INPUT RECORDS
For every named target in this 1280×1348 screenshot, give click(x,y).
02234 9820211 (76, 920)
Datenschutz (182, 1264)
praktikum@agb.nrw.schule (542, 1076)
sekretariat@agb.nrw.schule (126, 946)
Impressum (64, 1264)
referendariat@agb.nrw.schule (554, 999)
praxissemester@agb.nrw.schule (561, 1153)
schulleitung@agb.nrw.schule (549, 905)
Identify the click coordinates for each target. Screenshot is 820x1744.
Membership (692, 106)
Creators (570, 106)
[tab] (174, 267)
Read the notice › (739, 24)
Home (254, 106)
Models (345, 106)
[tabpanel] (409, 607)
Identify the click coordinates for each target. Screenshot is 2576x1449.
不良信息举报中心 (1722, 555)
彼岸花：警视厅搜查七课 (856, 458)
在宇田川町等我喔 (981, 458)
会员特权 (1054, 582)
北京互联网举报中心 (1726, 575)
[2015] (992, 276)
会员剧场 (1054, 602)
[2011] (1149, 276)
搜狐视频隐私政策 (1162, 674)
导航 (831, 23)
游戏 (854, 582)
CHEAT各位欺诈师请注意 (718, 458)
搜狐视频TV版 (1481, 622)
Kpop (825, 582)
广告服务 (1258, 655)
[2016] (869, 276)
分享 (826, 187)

WHAT IS BEING ASKED
The answer must contain only the lines from the one with "Read the notice › (739, 24)" to the end of the entries above, each written out exactly.

RESPONSE TO THIS TASK
Read the notice › (739, 24)
Home (254, 106)
Models (345, 106)
[tabpanel] (409, 607)
Identify the click coordinates for each target. Screenshot is 2576x1449.
不良信息举报中心 (1722, 555)
彼岸花：警视厅搜查七课 (856, 458)
在宇田川町等我喔 (981, 458)
会员特权 (1054, 582)
北京互联网举报中心 (1726, 575)
[2015] (992, 276)
会员剧场 (1054, 602)
[2011] (1149, 276)
搜狐视频隐私政策 (1162, 674)
导航 (831, 23)
游戏 (854, 582)
CHEAT各位欺诈师请注意 (718, 458)
搜狐视频TV版 (1481, 622)
Kpop (825, 582)
广告服务 (1258, 655)
[2016] (869, 276)
分享 (826, 187)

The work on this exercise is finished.